Alotropia

Conceito de Alotropia: Alotropia (do grego allos, outro + tropos, maneira) é a capacidade de alguns elementos químicos para formar substâncias simples…

Conceito de Alotropia

Alotropia (do grego allos, outro +  tropos, maneira) é a capacidade de alguns elementos químicos para formar substâncias simples diferentes (alótropos), ou seja, para formar estruturas diferentes, de acordo com a forma como as átomos estão ligados entre si.

Um exemplo típico de alotropia é o das moléculas de oxigénio (O2) e ozono (O3) – ambas são substâncias simples formadas por átomos de oxigénio, no entanto, possuem propriedades bastantes diferentes, devido à forma como estes se organizam. Ambas as moléculas se apresentam em condições PTN, na forma gasosa, porém enquanto o oxigénio é incolor e inodoro,  o ozono é azulado e possui um cheiro desagradável. Para além disso, o oxigénio é uma molécula muito mais estável, e possui geometria linear, enquanto que o ozono tem geometria triangular. As diferenças são claras até na sua relação com os seres vivos- o oxigénio é fundamental na respiração aeróbica, enquanto que o ozono é toxico devido à sua ação oxidativa (ao ponto de ser usado na purificação de água e na esterilização de ar).

Outro elemento que apresenta alotropia é o Carbono (C) que forma, naturalmente, duas substâncias com propriedades extremamente distintas – a grafite e o diamante, para além de uma classe de moléculas artificialmente criadas – os Fulerenos.

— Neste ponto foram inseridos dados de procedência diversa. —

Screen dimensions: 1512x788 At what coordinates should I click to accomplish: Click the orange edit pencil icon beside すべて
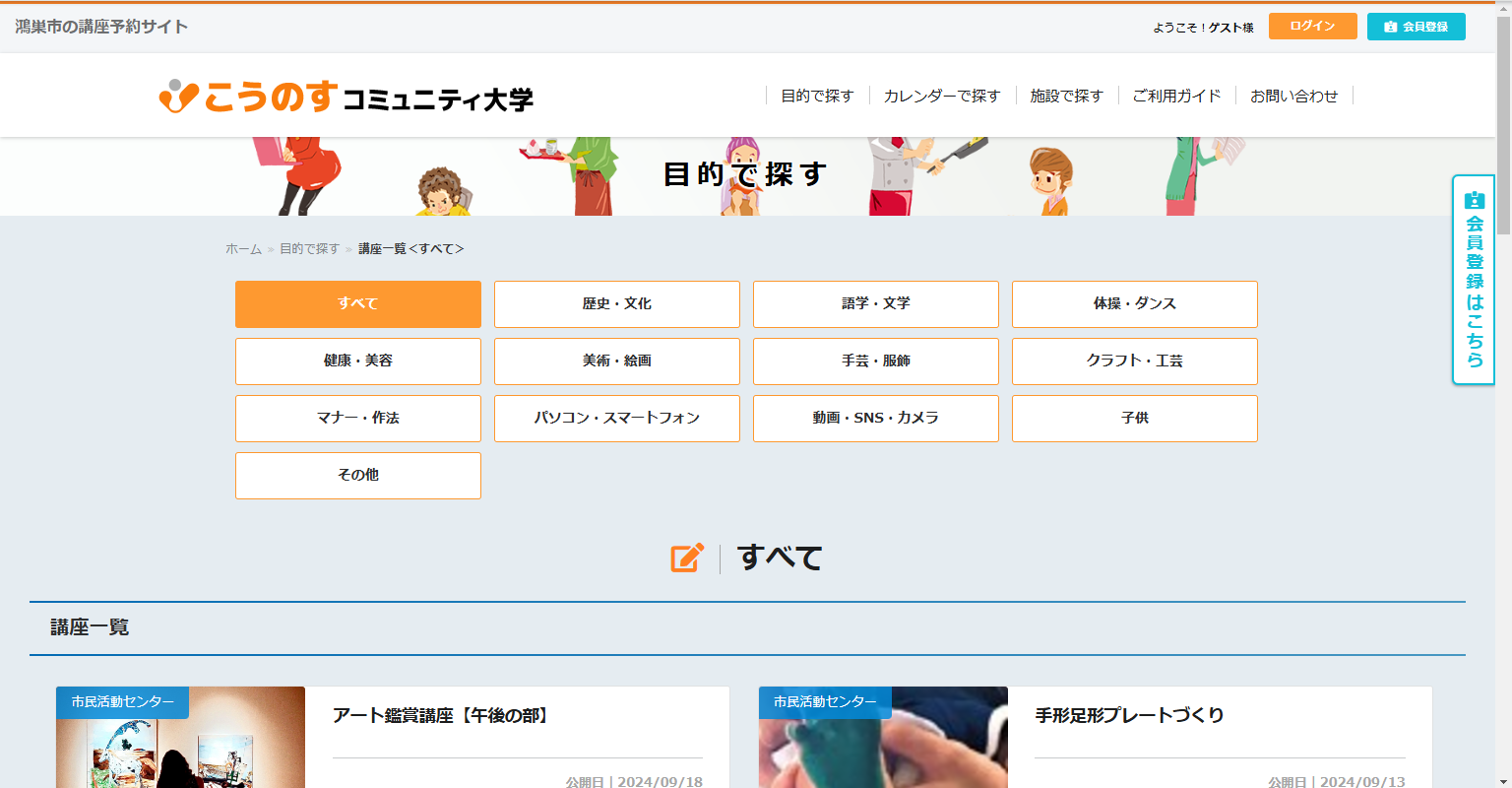pos(687,558)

A grafite é um sólido escuro, condutor de eletricidade e de baixa dureza e cujos átomos se organizam num sistema cristalino hexagonal. As suas aplicações, advém destas características – é usado nos lápis graças à sua baixa dureza e em eléctrodos e baterias, graças à sua condutividade. O diamante, por outro lado, é um sólido claro, com a maior dureza que se conhece em substâncias naturais, que forma, normalmente, estruturas cristalinas cúbicas. A sua extrema dureza faz com que seja usado como abrasivo, para além, obviamente da sua utilização em jóias e adornos.

É de notar que, para além do oxigénio e do carbono, também o enxofre (S) e o fósforo (P) são alotrópicos.

O enxofre pode tomar (entre outros alótropos) a forma rômbica ou alfa (quando a sua rede cristalina de Bravais é ortorrômbica) e monoclínica ou beta (quando a sua rede cristalina de Bravais é monoclínica). Ambas as formas ocorrem naturalmente, por exemplo em emissões vulcânicas, e são sólidos amarelos, porém a forma alfa é mais estável.

O fósforo, por seu lado, também possui dois alótropos naturais, o fósforo branco, formado por 4 átomos de fósforo dispostos numa geometria tetraédrica, e o fósforo vermelho,  em que várias estruturas tetraédricas (semelhantes à do fosforo branco) se unem numa macro-molécula. Neste caso, os dois sólidos distinguem-se, não apenas pela cor, mas pela estabilidade – o fósforo branco é extremamente reativo e entra facilmente em combustão quando em contacto com o ar, tendo sido amplamente usado com arma química precisamente pelos danos severos que causa aos tecidos biológicos. Por outro lado, o fósforo vermelho, muito mais estável, não entra em combustão em contacto com o ar, sendo necessária a fricção para promover a reação. É o material usado nos vulgares fósforos de cozinha.